At the same time, I taught the plumbing apprenticeship track at a local trade organization called the Construction Industry Training Council. Working two jobs and commuting two hours each way for work eventually became too much. So, in 2016, I joined CPI, which is just 10 minutes from my house.
The owners wanted to grow their HVAC business, and I took on the role of HVAC Division Manager. We’re still working to grow it, and it has been a challenge, mainly because we just don’t get a lot of already properly trained candidates. That’s really what it boils down to.
Q: Who are the students and how do you find them?
Murray: Most are high school grads who CPI has hired. The average age of our apprentice crew is 20, although the average apprentice nationwide is 27, so we’re significantly below that.
Recruitment isn’t easy. Our marketing person participates in all the Chamber of Commerce meetings and all the local contractor trade groups. Last year, we started an outreach program to the local high schools, hosting meet-and-greets at the schools with graduating seniors, talking to them about the opportunities in the trades. We also host monthly open houses for interested kids and their parents. They tour the CPI Career Center and talk about what it’s like to work in the trades. That is really our best opportunity.
There is no perfect system to find the right people, and it is pretty easy to get disillusioned. So many high school guidance counselors still think every student needs to go to college to have a meaningful life. It makes no sense to me. Kids need to hear the message that the trades are a real career option that can provide a good living, post-apprenticeship training.

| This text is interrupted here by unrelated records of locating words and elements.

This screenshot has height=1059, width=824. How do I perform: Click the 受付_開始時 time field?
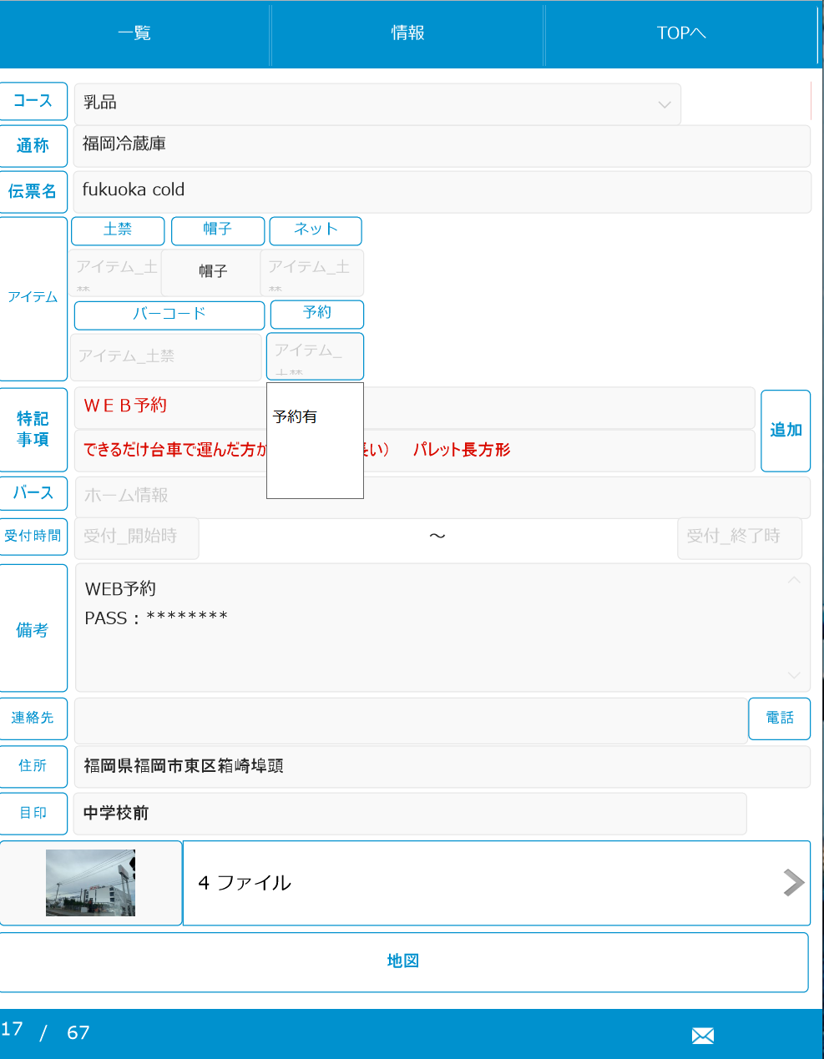click(x=137, y=537)
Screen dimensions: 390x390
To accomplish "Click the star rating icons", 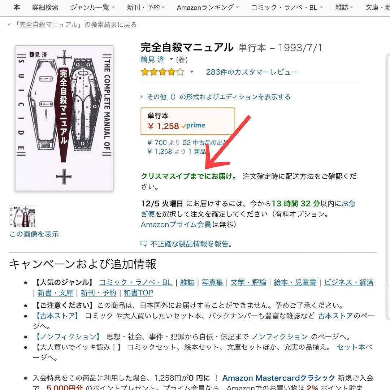I will point(163,72).
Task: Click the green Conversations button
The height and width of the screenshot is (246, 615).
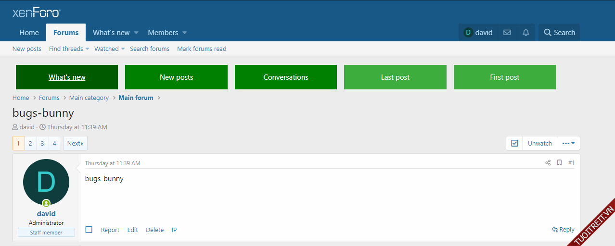Action: [x=285, y=77]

Q: How many young people are a part of the CPI apprenticeship program right now? What is the curriculum they follow?
Murray: Pre-COVID 19, our classes had 8 to 10 students, now it’s 3 to 5 students per session, so we can spread out.
We have done a couple of things to create the curriculum. We’ve pulled pieces together from Skill Mill (Interplay online for task-based learning), the National Center for Construction Education and Research, NATE [HVAC Courses], as well as content from the Illustrated Plumbing Manuals. I am in the classroom and can monitor what each student is learning online and can supplement that with real-world instruction on what we encounter in the field. Half a day is spent on online lessons; the other half, we’re going to the training lab to practice those skills, hands-on.

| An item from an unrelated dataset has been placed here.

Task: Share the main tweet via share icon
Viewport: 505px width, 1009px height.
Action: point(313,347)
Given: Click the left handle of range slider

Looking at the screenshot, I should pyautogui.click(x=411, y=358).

Right now, the curriculum is based on a three-month, eight-hours-a-day learning. We call it “boot camp.” Once a student graduates boot camp, he or she works in the field, side-by-side with a journeyman-level technician. Six months to a year down the road, we bring each apprentice back in for a refresher and a hands-on evaluation. There are performance tests each must pass before working independently with a customer.
Q: Do most students pick one track or another, plumbing or HVAC?
Murray: Some do both. From our perspective, it would be great if everyone did. But some lack the interest; others lack the proper skill set. Michael Olson and I are fully licensed journeyman plumbers and fully licensed HVAC technicians. We have the advantage of being able to model that opportunity for students who want to do both.
Q: What’s the advantage to CPI in developing its own young talent?
Murray: We have the confidence that the people we train know how to do things correctly. So much of what goes on in the trades is learning, one person to another. That system relies 100 percent on the person doing the training, teaching the right way to do the work. Without standardized curriculum, that is a crapshoot. The Training Lab allows us to make sure, before we send anyone into the field, they are trained to do work correctly — the way we want it done.
Q: Cynics say: Why spend the money on training, knowing that a trainee may leave and take the skills and all that investment to a competitor?
Murray: We hold ourselves to a very high standard. We want to be the best at turning out quality people. Better to train someone and run the risk of losing them, than not train them and run the risk that they will stay.